The BHA also recommended that home rental websites should directly restrict landlords from letting out for more than 90 days per year through their platform and should require much stricter checks on safety and security, something other sharing economy platforms, such as Uber, have already implemented.
A spokesperson for Airbnb responded, "These claims are baseless and inconsistent with the facts. The typical Airbnb host in the UK earns £2,000 a year by sharing space in their home for 46 nights a year. Airbnb helps grow and diversify tourism in the UK and provides an economic boost to countless families, communities and local businesses."
The spokesperson added, “More than 90% of UK hosts share their primary or secondary home and are covered by existing building regulations.”
“We require hosts to follow their local laws and we urge all hosts to take some basic steps to keep their homes safe, like installing functioning smoke alarm and carbon monoxide detectors, ensuring their home is properly ventilated and providing fire extinguishers and other safety equipment. And if guests alert us to a hazard or safety issue at a listing, we immediately suspend the listing and investigate.”
They said that Airbnb has always reminded hosts to declare their income and to pay any applicable taxes and hosts certify that they will do so.
“Hospitality is a large, growing market. There is enough room for everyone and we strongly believe we are helping more people to travel, which is good new for everyone,” the spokesperson added.

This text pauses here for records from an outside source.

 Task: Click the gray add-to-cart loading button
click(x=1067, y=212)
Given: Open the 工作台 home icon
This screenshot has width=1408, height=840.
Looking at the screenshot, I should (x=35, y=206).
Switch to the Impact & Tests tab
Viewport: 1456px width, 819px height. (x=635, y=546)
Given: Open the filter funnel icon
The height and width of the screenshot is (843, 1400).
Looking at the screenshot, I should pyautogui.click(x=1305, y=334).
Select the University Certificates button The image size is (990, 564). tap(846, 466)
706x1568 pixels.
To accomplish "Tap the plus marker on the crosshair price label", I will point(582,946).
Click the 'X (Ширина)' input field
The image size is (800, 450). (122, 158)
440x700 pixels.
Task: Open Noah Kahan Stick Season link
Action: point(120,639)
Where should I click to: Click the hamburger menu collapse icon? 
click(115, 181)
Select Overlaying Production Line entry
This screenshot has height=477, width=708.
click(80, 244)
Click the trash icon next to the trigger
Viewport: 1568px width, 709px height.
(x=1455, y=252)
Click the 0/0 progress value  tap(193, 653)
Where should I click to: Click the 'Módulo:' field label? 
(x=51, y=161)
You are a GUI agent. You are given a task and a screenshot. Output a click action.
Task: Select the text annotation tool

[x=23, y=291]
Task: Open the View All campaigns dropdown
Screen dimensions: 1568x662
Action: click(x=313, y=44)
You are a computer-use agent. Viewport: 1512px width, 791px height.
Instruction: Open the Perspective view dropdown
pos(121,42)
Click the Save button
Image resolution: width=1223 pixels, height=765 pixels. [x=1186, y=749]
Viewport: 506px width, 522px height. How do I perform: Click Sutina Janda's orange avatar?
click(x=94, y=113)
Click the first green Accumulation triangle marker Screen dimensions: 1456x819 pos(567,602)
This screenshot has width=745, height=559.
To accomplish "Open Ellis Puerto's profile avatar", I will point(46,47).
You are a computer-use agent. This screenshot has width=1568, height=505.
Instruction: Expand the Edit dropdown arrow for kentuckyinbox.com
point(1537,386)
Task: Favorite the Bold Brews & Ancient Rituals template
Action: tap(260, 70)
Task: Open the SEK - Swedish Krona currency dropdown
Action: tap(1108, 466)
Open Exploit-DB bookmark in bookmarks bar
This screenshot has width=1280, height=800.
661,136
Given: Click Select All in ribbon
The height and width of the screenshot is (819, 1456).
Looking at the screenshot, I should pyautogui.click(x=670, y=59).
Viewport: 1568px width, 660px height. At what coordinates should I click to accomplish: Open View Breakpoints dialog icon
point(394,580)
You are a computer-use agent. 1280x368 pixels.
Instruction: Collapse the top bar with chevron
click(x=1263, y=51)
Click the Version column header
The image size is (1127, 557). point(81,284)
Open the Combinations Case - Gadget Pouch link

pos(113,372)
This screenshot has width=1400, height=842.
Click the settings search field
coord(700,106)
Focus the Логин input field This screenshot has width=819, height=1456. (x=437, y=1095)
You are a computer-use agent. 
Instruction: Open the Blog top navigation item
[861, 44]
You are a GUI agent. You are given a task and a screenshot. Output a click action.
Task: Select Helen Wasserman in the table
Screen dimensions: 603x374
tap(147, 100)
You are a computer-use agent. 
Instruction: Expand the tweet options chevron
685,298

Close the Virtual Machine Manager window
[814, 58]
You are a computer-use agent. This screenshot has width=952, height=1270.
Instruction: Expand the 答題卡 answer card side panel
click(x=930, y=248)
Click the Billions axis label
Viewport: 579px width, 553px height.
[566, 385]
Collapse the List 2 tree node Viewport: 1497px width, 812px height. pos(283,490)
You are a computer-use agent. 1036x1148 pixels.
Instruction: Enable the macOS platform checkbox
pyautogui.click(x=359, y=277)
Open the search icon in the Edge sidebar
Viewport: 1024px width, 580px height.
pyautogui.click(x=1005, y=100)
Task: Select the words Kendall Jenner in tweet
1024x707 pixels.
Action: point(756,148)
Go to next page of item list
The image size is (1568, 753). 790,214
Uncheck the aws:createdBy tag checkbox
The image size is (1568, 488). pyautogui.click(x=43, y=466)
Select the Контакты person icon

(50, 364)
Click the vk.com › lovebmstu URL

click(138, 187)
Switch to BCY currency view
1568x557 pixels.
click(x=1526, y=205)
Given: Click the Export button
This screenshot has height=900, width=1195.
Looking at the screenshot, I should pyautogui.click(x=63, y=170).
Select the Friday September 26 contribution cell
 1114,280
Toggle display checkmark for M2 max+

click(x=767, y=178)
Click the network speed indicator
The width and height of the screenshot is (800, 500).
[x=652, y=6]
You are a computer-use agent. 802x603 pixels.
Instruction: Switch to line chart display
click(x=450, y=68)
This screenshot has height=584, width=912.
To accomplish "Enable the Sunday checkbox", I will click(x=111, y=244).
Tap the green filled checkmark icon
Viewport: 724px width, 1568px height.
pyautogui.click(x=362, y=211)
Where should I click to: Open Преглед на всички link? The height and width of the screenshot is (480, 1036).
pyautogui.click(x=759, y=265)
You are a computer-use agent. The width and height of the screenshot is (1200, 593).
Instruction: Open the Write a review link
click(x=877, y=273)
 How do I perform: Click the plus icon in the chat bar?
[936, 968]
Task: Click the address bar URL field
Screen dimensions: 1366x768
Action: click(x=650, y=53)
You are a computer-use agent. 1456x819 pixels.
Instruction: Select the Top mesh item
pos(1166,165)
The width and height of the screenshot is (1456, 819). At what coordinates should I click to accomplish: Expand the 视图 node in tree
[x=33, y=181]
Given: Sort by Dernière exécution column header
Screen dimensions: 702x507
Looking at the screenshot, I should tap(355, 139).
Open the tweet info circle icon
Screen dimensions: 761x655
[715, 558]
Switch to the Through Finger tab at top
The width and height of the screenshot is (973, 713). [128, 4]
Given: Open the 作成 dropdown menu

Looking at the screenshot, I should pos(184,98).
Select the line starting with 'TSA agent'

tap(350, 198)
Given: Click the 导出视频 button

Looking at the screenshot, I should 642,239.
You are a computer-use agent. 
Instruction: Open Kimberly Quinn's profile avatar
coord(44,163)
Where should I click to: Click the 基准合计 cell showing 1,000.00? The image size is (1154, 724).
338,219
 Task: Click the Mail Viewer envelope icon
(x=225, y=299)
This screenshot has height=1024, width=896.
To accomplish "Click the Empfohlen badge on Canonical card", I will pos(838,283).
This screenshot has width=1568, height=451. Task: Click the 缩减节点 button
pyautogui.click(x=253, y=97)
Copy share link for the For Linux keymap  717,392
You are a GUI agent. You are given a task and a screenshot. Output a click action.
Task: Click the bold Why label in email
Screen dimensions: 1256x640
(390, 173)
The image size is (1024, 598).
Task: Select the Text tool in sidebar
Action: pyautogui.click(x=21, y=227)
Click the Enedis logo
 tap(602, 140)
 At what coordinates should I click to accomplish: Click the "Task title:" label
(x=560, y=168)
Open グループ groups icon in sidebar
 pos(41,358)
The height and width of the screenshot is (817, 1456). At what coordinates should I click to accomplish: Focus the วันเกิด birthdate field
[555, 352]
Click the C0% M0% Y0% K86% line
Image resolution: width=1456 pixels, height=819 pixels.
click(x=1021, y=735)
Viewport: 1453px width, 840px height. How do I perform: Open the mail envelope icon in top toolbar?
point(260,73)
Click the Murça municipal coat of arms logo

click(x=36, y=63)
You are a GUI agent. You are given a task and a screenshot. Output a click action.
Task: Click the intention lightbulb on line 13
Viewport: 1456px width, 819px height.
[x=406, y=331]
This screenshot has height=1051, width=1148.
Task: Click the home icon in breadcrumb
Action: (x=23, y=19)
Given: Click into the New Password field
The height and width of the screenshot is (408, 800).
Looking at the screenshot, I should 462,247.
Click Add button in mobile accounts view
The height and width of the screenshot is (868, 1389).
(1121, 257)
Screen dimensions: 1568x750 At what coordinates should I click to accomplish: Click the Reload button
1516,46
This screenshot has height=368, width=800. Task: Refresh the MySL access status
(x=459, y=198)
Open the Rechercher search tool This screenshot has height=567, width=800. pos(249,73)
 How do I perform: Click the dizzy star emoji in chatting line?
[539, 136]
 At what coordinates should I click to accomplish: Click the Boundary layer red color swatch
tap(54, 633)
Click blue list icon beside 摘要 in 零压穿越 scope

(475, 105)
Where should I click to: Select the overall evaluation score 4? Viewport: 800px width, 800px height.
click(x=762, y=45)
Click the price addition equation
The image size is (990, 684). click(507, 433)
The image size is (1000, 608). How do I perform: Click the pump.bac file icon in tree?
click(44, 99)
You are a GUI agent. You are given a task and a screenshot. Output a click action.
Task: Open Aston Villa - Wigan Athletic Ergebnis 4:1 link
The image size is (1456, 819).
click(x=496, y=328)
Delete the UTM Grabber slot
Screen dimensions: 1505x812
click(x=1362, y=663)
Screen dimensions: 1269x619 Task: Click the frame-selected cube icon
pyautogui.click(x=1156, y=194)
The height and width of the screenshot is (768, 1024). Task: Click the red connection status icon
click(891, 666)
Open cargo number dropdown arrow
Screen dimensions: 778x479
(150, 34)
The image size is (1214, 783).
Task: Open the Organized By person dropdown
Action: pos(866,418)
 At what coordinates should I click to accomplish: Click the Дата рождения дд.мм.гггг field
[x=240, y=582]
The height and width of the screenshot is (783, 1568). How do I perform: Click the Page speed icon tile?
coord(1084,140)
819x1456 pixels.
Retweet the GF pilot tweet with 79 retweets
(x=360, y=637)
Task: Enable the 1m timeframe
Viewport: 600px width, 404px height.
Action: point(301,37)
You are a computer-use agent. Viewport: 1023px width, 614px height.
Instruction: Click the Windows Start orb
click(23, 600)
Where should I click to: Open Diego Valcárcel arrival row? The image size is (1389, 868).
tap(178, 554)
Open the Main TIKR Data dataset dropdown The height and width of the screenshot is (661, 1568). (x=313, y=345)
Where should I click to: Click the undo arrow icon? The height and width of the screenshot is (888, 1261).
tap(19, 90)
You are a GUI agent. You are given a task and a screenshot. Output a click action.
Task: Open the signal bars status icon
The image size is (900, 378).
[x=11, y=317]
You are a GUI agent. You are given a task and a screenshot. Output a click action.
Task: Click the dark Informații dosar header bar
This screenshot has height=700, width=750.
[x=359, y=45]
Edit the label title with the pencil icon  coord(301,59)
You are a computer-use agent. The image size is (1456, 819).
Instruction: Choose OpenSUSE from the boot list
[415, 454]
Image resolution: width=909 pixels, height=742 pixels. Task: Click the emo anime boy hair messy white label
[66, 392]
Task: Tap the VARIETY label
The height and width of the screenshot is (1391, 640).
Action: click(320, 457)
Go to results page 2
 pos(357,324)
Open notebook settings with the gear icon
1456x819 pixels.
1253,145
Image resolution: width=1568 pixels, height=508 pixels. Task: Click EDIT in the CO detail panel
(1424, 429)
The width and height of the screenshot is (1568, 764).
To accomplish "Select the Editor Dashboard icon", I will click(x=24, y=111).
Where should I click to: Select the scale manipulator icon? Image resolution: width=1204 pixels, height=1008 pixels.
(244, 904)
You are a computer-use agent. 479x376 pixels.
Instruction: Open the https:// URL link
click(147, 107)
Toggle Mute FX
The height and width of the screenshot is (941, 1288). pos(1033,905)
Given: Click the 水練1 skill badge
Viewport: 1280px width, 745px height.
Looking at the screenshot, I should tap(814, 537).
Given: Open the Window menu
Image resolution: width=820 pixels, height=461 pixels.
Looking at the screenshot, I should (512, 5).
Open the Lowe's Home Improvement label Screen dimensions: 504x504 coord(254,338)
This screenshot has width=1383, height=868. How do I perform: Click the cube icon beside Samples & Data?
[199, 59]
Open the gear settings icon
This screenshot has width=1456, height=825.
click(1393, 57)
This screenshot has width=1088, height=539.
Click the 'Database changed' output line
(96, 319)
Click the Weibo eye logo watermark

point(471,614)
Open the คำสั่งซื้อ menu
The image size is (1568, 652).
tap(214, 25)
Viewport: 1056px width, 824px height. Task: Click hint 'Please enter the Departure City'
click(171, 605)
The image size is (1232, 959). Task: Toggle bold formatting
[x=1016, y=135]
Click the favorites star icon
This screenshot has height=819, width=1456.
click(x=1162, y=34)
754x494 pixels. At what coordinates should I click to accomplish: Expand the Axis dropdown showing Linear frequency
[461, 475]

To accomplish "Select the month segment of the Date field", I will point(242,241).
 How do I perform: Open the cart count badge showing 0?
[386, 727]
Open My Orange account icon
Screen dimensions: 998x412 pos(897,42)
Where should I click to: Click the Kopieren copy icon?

The Irish tax authourity forced Airbnb to disclose income of people renting out their homes online last year.
Although HMRC has not confirmed whether or not it will request Airbnb to disclose UK users’ information, a spokesperson told economia, "HMRC is fully committed to tacking all tax evasion. HMRC's let property campaign is currently targeting those who receive income from letting properties or rooms, to encourage self-compliance and focus enforcement action in this area. Where landlords do not make a voluntary disclosure, they may be charged higher penalties or face criminal prosecution. The campaign has helped over 10,000 landlords so far and brought in more than £50m."